Не дождавшись отклика, я ступил в коридор, отвечая на призыв
печальной музыки. Я прошел мимо картин и ниш, в глубине которых скрывались
фигуры мадонн и святых. Коридор представлял собой анфиладу арок, завешенных
гардинами. Я миновал один занавес за другим, пока не достиг конца коридора,
завершавшегося большим залом, погруженным в темноту. Зал имел прямоугольную
форму, и все стены его от пола до потолка занимали книжные стеллажи. В глубине
находилась массивная дверь. За приоткрытой створкой угадывался полумрак,
мерцающий и насыщенный оранжевыми тонами от пылающего камина.
— Валера? — снова позвал я, повышая голос.
В полуоткрытой двери в ореоле света, распространявшемся от
камина, появился силуэт. На меня с подозрением уставились два сверкающих глаза.

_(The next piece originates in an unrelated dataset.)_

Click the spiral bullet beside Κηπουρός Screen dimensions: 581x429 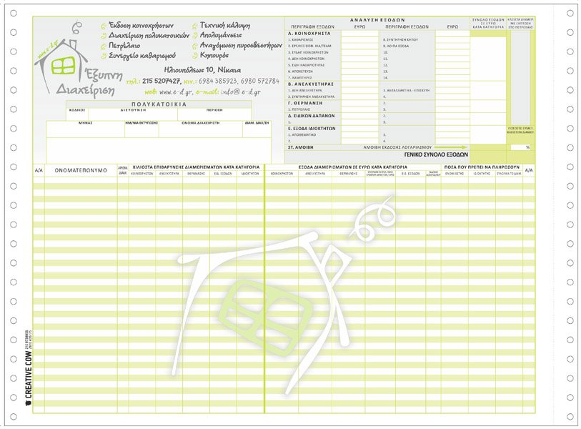coord(194,55)
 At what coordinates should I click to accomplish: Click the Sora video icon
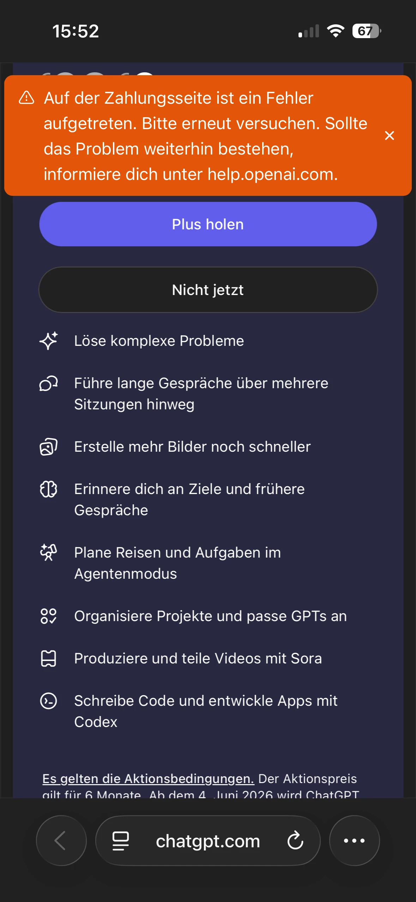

Собака, похожая на немецкую овчарку, только с белой шерстью, медленно подошла
ко мне. Я замер, украдкой расстегивая пальто, чтобы дотянуться до револьвера.
Пес остановился у моих ног, посмотрел на меня и заскулил. Я погладил его по
голове, и он лизнул мои пальцы. Потом он развернулся и засеменил обратно к
двери, за которой подрагивало зарево камина. Собака остановилась в проеме и
опять посмотрела на меня. Я пошел следом.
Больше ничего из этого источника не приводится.